Attaching policy arn ValidationError

cdenneen · February 16, 2023, 9:07pm

  # aws_iam_role_policy_attachment.assume-cross-account-dns[0] will be created
  + resource "aws_iam_role_policy_attachment" "assume-cross-account-dns" {
      + id         = (known after apply)
      + policy_arn = "arn:aws:iam::REDACT:policy/assume-cross-account-dns"
      + role       = "arn:aws:iam::REDACT:role/external-dns20230208222035255800000004"
    }

error:

╷
│ Error: attaching policy arn:aws:iam::REDACTED:policy/assume-cross-account-dns to IAM Role arn:aws:iam::REDACTED:role/external-dns20230208222035255800000004: ValidationError: The specified value for roleName is invalid. It must contain only alphanumeric characters and/or the following: +=,.@_-
│ 	status code: 400, request id: acde7f70-a538-4e6b-8a1c-efc033185e2a
│
│   with aws_iam_role_policy_attachment.assume-cross-account-dns[0],
│   on eks.tf line 375, in resource "aws_iam_role_policy_attachment" "assume-cross-account-dns":
│  375: resource "aws_iam_role_policy_attachment" "assume-cross-account-dns" {
│

Looking at the proposed role in the aws_iam_role_policy_attachment it looks like it matches the alphanumeric characters and/or the following: +=,.!_-

Any suggestions?

cdenneen · February 16, 2023, 9:23pm

Here is the TF. I’m wondering if it’s not the name of my role but it’s the count.index in the policy attachment? This would then be TF validation being broken in cases with count.index not the actual roleName?

  resource "aws_iam_policy" "assume-cross-account-dns" {
    count       = local.tenant_account

    name        = "assume-cross-account-dns"
    path        = "/"
    description = "AssumeRole to update Route53"

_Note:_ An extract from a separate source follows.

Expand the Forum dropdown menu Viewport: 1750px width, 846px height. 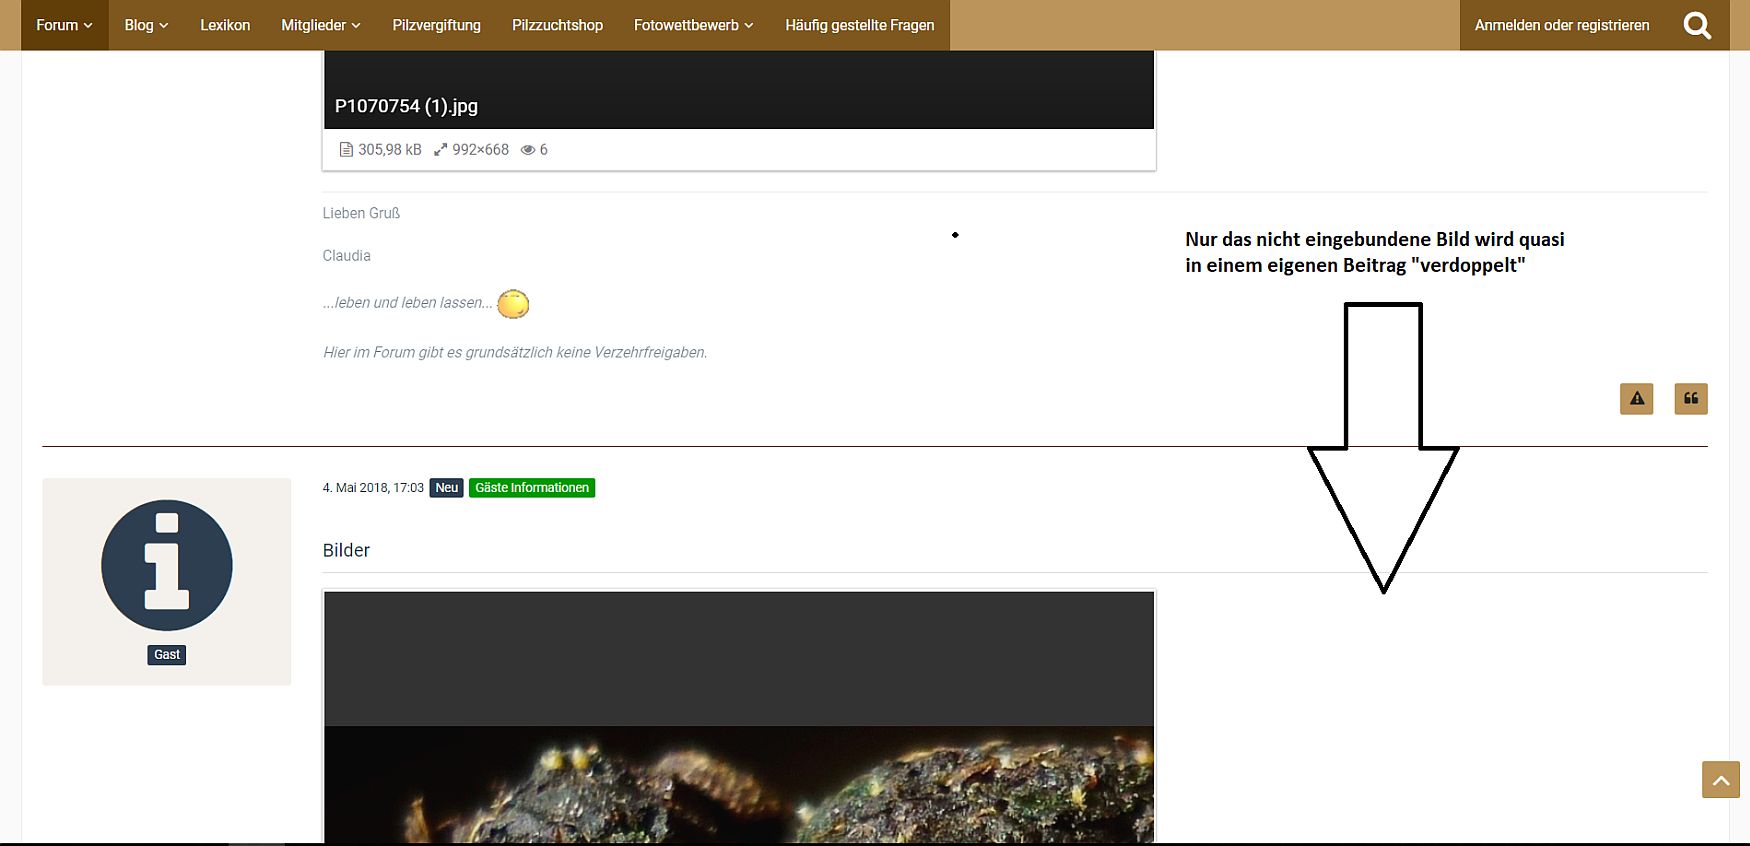coord(64,25)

    # Terraform's "jsonencode" function converts a
    # Terraform expression result to valid JSON syntax.
    policy = jsonencode({
      Version = "2012-10-17"
      Statement = [
        {
          Effect   = "Allow",
          Action   = "sts:AssumeRole",
          Resource = "arn:aws:iam::REDACT:role/external-dns-cross-account"
        }
      ]
    })

    tags = local.tags
  }

  resource "aws_iam_role_policy_attachment" "assume-cross-account-dns" {
    count      = local.tenant_account

    policy_arn = aws_iam_policy.assume-cross-account-dns[0].arn
    role       = module.external_dns_irsa_role.iam_role_arn
  }

cdenneen · February 17, 2023, 12:45am

This was because I was putting ARN instead of the name of the role.